- ACTIVITY: Records follow. Copy every line with "Switch".

Pixel coordinate grounding data
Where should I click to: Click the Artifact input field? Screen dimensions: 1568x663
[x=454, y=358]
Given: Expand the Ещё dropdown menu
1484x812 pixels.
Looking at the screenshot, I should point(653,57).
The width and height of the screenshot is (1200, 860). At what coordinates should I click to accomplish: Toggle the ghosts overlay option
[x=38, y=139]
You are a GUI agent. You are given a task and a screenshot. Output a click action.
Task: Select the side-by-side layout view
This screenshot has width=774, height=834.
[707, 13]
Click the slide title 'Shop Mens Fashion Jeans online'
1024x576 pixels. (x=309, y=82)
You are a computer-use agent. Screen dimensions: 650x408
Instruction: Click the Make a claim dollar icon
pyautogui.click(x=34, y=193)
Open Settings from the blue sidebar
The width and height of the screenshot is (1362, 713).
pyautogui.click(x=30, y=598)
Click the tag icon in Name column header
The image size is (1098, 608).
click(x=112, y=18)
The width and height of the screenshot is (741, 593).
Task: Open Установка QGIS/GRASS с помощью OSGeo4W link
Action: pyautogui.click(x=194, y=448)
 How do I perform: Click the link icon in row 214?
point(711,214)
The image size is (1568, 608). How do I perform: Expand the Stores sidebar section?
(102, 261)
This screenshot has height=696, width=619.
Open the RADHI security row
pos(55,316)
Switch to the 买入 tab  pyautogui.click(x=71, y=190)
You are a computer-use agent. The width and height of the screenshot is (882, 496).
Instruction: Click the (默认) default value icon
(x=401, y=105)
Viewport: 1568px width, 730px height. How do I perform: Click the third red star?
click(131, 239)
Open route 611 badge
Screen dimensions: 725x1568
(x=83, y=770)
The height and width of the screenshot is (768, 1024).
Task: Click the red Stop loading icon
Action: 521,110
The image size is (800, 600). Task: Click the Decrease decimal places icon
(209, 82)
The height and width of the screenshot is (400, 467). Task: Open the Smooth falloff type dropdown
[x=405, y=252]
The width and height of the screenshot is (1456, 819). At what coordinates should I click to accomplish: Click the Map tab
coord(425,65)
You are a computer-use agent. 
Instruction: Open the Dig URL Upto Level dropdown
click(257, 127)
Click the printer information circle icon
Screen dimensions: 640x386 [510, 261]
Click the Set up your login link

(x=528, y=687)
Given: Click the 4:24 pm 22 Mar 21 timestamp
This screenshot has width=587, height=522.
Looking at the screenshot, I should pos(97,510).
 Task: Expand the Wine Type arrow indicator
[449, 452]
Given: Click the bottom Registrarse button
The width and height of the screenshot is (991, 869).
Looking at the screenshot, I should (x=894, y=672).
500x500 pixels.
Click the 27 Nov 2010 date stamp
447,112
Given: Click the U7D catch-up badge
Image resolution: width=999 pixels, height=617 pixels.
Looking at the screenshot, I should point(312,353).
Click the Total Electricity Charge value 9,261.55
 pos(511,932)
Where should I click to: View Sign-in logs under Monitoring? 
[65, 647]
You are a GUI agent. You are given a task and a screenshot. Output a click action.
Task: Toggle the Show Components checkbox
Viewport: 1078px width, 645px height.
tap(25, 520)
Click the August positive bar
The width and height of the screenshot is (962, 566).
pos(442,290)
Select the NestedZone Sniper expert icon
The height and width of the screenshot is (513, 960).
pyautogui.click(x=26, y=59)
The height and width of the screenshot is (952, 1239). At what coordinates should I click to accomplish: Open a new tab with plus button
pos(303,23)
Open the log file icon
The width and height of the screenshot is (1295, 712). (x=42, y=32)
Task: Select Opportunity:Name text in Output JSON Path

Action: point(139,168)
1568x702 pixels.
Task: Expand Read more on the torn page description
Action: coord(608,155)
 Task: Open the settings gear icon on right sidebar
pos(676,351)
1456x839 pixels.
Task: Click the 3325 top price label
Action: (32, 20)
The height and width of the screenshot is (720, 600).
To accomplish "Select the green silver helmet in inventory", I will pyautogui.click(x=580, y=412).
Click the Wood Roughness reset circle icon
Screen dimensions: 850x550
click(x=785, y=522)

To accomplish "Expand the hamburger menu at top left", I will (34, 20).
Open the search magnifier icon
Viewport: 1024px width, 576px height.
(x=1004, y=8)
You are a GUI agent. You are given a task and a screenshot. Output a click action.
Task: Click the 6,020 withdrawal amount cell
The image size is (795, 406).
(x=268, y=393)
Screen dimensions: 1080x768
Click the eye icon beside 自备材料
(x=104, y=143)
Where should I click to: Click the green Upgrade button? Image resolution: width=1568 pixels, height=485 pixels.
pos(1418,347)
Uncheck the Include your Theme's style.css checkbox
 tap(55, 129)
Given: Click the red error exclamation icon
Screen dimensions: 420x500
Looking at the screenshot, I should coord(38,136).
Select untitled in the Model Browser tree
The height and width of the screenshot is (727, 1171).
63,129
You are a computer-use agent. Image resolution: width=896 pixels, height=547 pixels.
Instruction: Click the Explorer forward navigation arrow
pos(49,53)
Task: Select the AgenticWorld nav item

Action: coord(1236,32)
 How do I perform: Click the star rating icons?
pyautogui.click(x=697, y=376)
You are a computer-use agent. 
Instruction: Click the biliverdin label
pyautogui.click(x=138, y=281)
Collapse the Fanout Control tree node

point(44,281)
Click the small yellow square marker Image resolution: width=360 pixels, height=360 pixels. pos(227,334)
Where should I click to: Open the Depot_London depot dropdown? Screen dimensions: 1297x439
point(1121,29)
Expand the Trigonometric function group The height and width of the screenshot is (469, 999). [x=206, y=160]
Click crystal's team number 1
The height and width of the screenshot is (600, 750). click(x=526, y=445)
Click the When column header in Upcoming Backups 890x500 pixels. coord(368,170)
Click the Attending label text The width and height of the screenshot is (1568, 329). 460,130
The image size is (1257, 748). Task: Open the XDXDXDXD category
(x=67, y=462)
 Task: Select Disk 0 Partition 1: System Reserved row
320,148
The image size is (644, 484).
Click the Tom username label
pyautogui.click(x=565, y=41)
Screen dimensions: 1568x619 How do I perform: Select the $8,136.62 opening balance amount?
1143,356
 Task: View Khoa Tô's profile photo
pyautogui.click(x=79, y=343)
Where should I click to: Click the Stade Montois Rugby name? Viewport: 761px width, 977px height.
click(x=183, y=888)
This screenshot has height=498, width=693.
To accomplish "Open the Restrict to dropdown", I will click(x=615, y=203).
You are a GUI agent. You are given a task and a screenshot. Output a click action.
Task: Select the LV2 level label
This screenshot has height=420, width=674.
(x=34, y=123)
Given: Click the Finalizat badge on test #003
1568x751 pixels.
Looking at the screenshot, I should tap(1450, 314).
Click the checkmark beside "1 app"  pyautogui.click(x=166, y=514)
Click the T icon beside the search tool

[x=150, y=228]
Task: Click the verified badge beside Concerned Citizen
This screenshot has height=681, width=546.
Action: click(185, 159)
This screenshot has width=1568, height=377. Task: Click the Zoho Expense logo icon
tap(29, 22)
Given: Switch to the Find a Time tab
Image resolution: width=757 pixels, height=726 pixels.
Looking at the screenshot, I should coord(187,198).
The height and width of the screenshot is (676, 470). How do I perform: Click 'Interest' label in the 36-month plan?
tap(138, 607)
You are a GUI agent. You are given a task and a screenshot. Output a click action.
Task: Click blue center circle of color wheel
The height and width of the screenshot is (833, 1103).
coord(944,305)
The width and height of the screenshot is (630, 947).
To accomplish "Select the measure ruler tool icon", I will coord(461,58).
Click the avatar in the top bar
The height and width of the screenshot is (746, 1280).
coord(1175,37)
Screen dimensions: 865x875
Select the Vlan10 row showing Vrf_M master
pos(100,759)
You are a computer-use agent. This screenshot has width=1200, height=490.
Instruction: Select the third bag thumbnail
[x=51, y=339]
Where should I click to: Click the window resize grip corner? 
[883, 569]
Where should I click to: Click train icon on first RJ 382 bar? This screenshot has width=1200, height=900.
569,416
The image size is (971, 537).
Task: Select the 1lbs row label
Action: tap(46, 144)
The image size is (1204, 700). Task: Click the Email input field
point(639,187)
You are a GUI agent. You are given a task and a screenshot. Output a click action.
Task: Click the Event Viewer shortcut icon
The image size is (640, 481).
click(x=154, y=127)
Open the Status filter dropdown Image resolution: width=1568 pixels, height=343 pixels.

- REPLY:
Switch to the 买入 tab  pyautogui.click(x=71, y=190)
Given: Switch to the Find a Time tab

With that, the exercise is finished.